Marching band is as “Indiana” as the famed pork tenderloin at Nick’s Kitchen (Huntington, IN). We know form Google analytics that the Japanese and Indonesians cannot get enough of the Avon and Carmel marching band performances. Directors from all over the country come to learn from the extraordinary talent that make these programs run like clockwork. Marching band is an absolutely positive addiction.
I could cite any number of studies that show correlation between music education and academic achievement, creativity, and etc., I am not going to bore you with that—after all those are usually statistics that can be read in a variety of days. I do want to talk about what are real life benefits outside of the classroom. Here are three that I live every day:
1. You learn how to perform when you would rather be anywhere else
We all like to pretend we are 100% committed to everything every day. Here’s the truth: No one wants to show up most of the time. Maybe you are excited for a show day, but were you really excited to show up on the parking lot when it is 90 degrees in August after being in school all day? No you are not. Are you genuinely excited to wake up at 6am so you can beat the morning rush hour? No you are not. Are you tired of doing the same thing over and over and feel like you’re getting nowhere? No you are not.
That is ok. Just showing up when you do not want to show up will get you ahead of most people. If you show up to the gym and move, you are going to get stronger. If you show up to work every day, you will get better at your job. If you show up to class every single day, you will pass the class. Showing up by itself does not lead you to optimal performance, but it will get you 80% there.

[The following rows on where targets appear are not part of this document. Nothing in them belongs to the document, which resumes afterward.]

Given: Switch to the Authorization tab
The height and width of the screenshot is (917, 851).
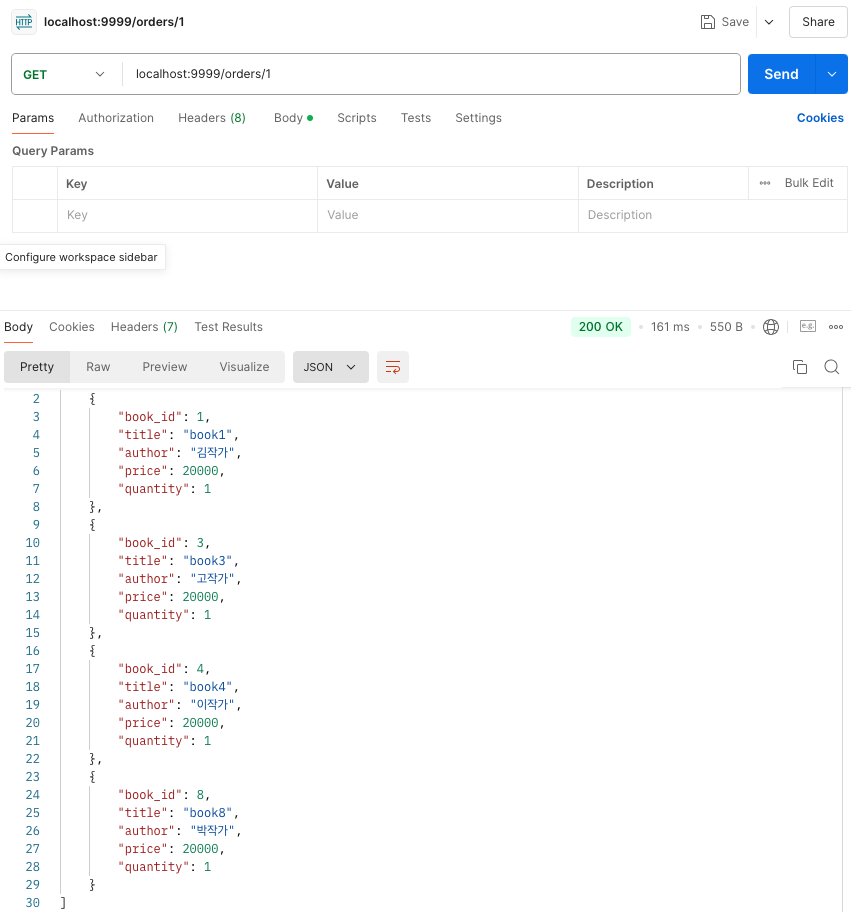Looking at the screenshot, I should [x=116, y=118].
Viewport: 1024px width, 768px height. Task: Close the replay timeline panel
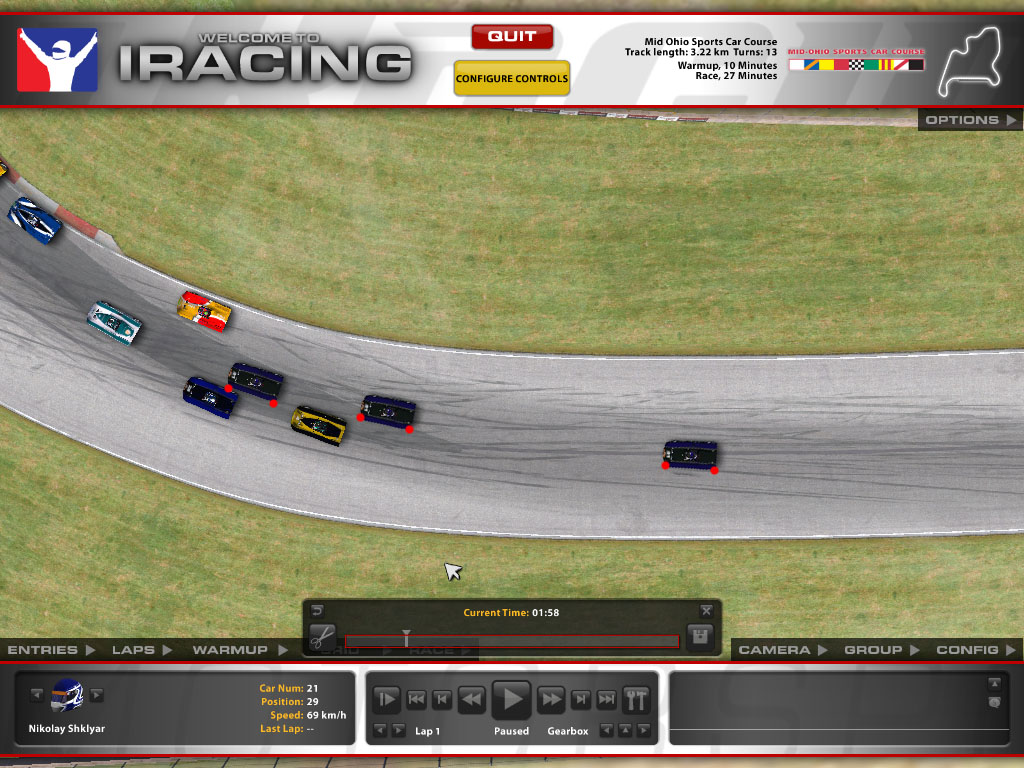click(706, 610)
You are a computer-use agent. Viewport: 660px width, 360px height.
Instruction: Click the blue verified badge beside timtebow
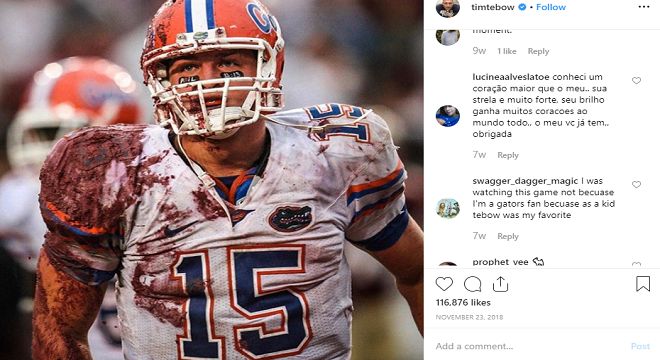pos(522,7)
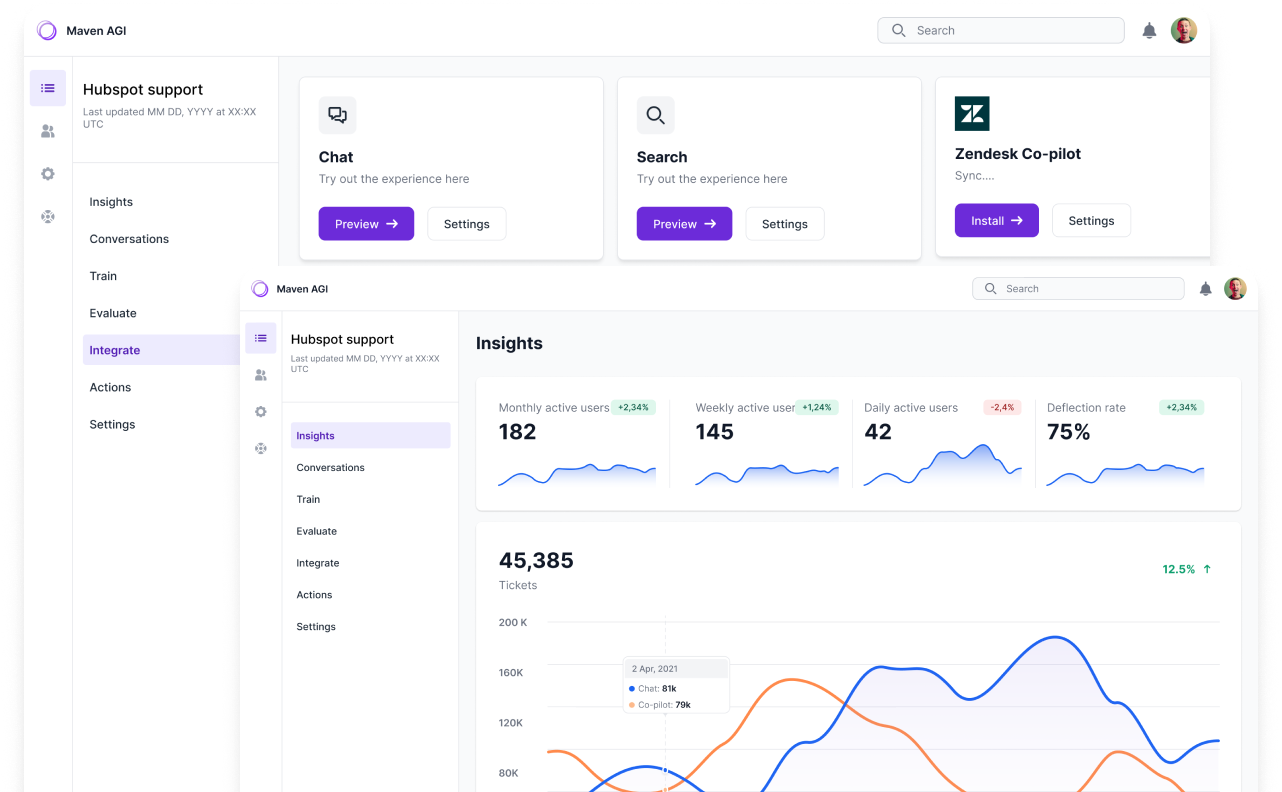Open the lifebuoy help icon in front sidebar

[x=261, y=448]
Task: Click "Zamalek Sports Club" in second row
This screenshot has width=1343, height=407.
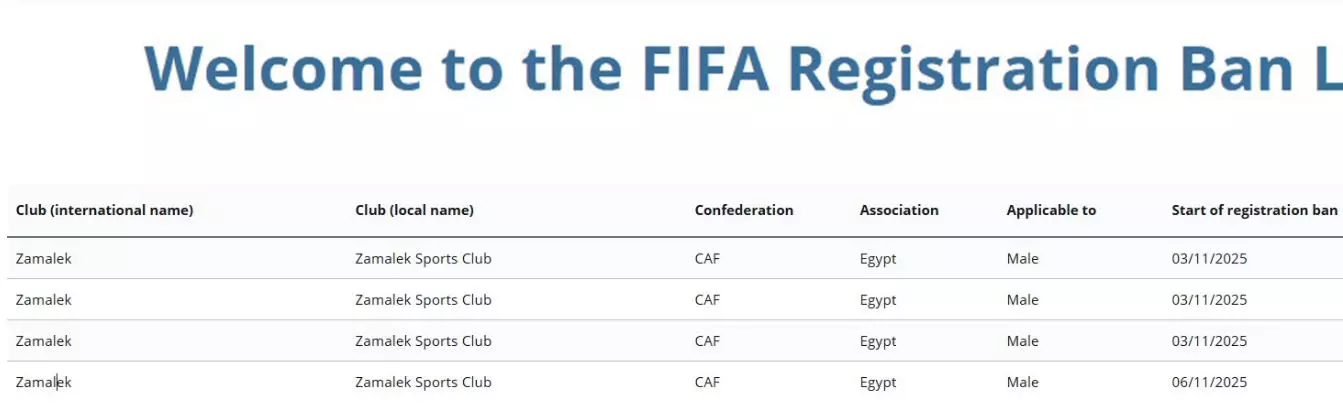Action: (423, 300)
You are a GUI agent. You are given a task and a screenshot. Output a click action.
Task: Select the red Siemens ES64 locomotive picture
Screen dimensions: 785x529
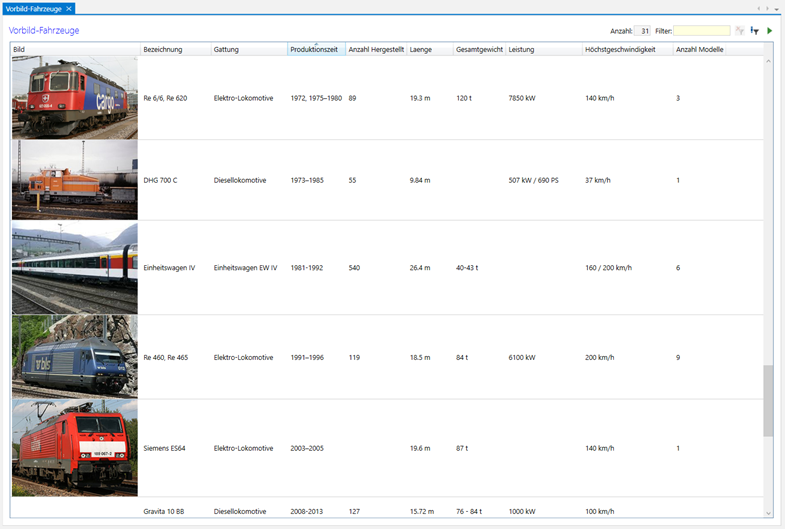[75, 448]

2. You learn that “creativity” is mostly about action
People who like music often say that they are in music to express their “creative” side. While there is a creative aspect to marching band, it is primarily foundational concepts and constant rehearsal. There is great creativity in designing the show, beyond that it is work, work, work.
Professional actors, musicians, comedians, athletes, and speakers make things look so easy? They spend months and years crafting their project and then spend months and years mastering the performance of their project. There is not “secret” formula to performing anything well. At the end of the day, creativity is about work. It is not about seeking inspiration. You can certainly draw from experiences you have but turning creativity into something tangible is all about committing the work aspect. You can have all the creativity in the world but if you do not put it into something tangible, it will not catch.
3. You learn how to meaningfully contribute to a greater vision
One of the great things I love about marching band is that it is a truly equal environment no matter how big or small your ensemble is. You can be playing the concert bass drum or 3rd trumpet and know you are contributing as much as your band director, the flute soloist, or the color guard. Other parts of the performance may gain more recognition than your whole note chord progression but you are there doing your part to make the rest of the performance possible.
This concept is absolutely similar in real life. An entry-level employee at Starbucks is the one who actually executes the vision of the CEO. A middle manager needs to be aware of the overall vision to execute their part in the mission.
For better or worse, adult life is about playing your part: sometimes you are the director, sometimes you are the incoming freshman who does not know left from right. Both components are essential to making the machine run.